--- RECORDS FOR THE EXERCISE ---

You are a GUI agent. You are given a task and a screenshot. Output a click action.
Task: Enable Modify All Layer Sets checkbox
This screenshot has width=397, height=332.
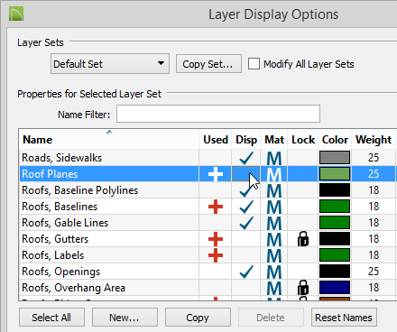click(x=254, y=64)
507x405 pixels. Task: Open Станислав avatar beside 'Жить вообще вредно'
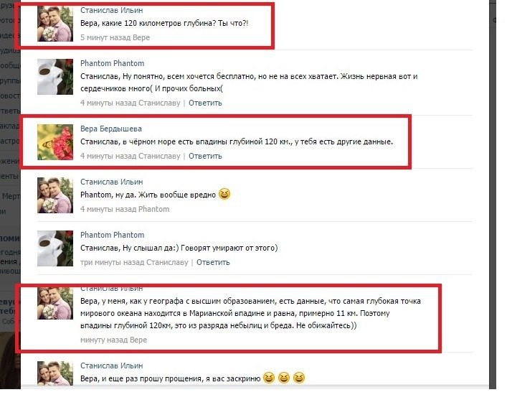pyautogui.click(x=55, y=195)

---

Without the pictures, reproduce every entry exactly as written.

You are a GUI agent. You are given a task and a screenshot. Output a click action.
Task: Enable Modify All Layer Sets checkbox
This screenshot has width=397, height=332.
click(x=254, y=64)
507x405 pixels. Task: Open Станислав avatar beside 'Жить вообще вредно'
pyautogui.click(x=55, y=195)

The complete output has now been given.